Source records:
#####

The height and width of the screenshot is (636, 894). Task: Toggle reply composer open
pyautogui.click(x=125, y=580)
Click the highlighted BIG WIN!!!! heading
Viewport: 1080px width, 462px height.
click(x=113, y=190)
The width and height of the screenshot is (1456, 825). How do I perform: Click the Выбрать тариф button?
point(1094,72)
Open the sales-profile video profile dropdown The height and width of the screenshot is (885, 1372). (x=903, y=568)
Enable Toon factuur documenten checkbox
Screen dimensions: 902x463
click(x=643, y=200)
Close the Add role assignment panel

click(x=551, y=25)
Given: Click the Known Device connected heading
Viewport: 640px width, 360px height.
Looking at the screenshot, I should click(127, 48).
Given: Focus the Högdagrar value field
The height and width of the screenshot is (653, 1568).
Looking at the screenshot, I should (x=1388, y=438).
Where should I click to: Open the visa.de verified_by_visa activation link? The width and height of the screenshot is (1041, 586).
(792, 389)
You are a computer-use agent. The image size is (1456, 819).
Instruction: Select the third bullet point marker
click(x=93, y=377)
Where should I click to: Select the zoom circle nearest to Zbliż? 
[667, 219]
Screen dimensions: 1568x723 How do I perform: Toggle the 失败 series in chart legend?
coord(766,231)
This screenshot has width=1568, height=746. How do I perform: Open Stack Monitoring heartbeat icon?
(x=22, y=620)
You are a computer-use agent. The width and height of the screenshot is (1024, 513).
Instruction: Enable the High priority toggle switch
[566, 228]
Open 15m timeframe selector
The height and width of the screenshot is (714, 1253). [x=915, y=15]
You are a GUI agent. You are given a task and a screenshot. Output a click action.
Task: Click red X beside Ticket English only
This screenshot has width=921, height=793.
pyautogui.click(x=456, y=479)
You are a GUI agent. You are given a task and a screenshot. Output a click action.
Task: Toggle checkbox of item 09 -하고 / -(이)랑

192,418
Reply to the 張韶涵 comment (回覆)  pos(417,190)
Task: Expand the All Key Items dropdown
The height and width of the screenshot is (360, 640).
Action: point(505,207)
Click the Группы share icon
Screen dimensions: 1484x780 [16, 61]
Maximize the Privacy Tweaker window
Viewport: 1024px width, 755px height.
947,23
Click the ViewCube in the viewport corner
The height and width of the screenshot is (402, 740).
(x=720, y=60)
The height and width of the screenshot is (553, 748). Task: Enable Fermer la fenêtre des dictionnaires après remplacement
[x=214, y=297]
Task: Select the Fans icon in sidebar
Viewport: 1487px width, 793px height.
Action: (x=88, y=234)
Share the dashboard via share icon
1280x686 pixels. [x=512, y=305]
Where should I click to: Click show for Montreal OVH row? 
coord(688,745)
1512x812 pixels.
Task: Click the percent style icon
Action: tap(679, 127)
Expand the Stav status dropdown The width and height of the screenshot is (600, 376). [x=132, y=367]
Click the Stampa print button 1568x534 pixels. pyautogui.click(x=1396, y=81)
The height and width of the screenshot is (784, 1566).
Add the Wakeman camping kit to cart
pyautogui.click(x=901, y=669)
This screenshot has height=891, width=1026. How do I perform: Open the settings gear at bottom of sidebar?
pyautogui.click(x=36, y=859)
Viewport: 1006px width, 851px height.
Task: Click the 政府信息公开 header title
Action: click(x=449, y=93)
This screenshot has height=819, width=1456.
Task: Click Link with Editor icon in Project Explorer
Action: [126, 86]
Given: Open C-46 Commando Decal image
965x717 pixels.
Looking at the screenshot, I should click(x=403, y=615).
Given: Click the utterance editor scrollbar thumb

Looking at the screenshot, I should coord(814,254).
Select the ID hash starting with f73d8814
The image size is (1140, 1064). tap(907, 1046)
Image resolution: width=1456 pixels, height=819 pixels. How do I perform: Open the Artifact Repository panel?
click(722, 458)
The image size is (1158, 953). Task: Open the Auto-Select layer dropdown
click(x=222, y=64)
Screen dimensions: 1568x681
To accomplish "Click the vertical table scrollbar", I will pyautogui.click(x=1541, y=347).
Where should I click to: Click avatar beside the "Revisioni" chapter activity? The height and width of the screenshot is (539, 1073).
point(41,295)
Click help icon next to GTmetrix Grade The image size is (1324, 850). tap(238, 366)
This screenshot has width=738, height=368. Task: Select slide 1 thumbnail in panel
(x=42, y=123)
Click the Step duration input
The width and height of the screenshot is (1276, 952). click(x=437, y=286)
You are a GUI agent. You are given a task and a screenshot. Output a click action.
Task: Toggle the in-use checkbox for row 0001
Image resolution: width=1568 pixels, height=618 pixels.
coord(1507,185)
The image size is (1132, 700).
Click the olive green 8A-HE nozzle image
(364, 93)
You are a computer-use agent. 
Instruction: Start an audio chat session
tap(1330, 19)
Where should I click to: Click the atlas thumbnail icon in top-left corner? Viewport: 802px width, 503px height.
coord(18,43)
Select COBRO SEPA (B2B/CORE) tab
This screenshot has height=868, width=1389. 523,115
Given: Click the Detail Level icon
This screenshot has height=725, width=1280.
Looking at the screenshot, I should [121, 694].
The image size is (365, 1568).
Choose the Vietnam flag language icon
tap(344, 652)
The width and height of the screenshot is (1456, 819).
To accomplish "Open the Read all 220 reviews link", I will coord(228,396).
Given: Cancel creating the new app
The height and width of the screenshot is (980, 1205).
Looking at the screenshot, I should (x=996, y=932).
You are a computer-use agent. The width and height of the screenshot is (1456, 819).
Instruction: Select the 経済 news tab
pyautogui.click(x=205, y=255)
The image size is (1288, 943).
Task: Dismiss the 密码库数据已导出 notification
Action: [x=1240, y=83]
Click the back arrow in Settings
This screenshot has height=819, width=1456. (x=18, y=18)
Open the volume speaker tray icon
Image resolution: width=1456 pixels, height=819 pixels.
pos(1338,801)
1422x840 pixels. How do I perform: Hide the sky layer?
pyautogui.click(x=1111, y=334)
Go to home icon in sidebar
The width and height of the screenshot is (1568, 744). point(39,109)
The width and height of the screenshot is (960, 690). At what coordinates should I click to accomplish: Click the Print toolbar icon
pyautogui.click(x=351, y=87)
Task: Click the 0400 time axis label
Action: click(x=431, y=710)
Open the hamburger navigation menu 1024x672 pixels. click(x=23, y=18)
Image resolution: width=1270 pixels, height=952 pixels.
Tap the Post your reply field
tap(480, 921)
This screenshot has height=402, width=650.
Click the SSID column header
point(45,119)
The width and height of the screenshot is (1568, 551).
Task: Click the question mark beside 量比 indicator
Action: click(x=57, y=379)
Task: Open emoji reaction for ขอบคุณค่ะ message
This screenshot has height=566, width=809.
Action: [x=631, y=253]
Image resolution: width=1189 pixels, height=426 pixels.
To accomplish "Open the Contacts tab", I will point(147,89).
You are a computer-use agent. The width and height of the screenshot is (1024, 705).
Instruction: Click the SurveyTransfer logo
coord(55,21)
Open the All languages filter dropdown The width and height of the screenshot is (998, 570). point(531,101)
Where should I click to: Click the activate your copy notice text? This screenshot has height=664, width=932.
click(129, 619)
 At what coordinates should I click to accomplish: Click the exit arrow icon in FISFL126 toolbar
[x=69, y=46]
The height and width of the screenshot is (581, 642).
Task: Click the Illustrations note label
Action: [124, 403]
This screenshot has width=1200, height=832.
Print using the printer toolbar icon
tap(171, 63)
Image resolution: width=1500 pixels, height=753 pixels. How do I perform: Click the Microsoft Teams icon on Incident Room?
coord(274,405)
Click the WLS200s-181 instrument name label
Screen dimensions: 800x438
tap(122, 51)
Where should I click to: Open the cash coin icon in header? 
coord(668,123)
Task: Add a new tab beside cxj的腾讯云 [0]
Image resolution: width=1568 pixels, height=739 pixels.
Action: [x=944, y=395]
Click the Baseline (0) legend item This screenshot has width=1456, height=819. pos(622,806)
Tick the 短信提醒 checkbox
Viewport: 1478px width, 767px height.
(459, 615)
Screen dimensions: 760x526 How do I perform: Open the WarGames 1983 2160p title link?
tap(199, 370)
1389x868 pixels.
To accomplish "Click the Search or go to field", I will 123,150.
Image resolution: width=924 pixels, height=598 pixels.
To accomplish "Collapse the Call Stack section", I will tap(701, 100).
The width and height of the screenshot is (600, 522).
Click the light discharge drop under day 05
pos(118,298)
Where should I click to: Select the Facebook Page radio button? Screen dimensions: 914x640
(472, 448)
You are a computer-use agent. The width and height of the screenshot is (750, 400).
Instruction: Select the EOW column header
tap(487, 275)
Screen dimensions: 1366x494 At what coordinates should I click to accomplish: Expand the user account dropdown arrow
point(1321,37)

#####

== WHAT YOU NEED TO DO ==
Can you change "Instruction" to "Command" in the records from their start up to and including the line with "Screen dimensions: 1484x780 [16, 61]", giving those lines again with nothing else altered?

== ANSWER TO THIS TASK ==
The height and width of the screenshot is (636, 894). Task: Toggle reply composer open
pyautogui.click(x=125, y=580)
Click the highlighted BIG WIN!!!! heading
Viewport: 1080px width, 462px height.
click(x=113, y=190)
The width and height of the screenshot is (1456, 825). How do I perform: Click the Выбрать тариф button?
point(1094,72)
Open the sales-profile video profile dropdown The height and width of the screenshot is (885, 1372). (x=903, y=568)
Enable Toon factuur documenten checkbox
Screen dimensions: 902x463
click(x=643, y=200)
Close the Add role assignment panel

click(x=551, y=25)
Given: Click the Known Device connected heading
Viewport: 640px width, 360px height.
Looking at the screenshot, I should click(127, 48).
Given: Focus the Högdagrar value field
The height and width of the screenshot is (653, 1568).
Looking at the screenshot, I should (x=1388, y=438).
Where should I click to: Open the visa.de verified_by_visa activation link? The width and height of the screenshot is (1041, 586).
(792, 389)
You are a computer-use agent. The image size is (1456, 819).
Command: Select the third bullet point marker
click(x=93, y=377)
Where should I click to: Select the zoom circle nearest to Zbliż? 
[667, 219]
Screen dimensions: 1568x723 How do I perform: Toggle the 失败 series in chart legend?
coord(766,231)
This screenshot has width=1568, height=746. How do I perform: Open Stack Monitoring heartbeat icon?
(x=22, y=620)
You are a computer-use agent. The width and height of the screenshot is (1024, 513).
Command: Enable the High priority toggle switch
[566, 228]
Open 15m timeframe selector
The height and width of the screenshot is (714, 1253). [x=915, y=15]
You are a GUI agent. You are given a task and a screenshot. Output a click action.
Task: Click red X beside Ticket English only
This screenshot has width=921, height=793.
pyautogui.click(x=456, y=479)
You are a GUI agent. You are given a task and a screenshot. Output a click action.
Task: Toggle checkbox of item 09 -하고 / -(이)랑

192,418
Reply to the 張韶涵 comment (回覆)  pos(417,190)
Task: Expand the All Key Items dropdown
The height and width of the screenshot is (360, 640).
Action: point(505,207)
Click the Группы share icon
Screen dimensions: 1484x780 [16, 61]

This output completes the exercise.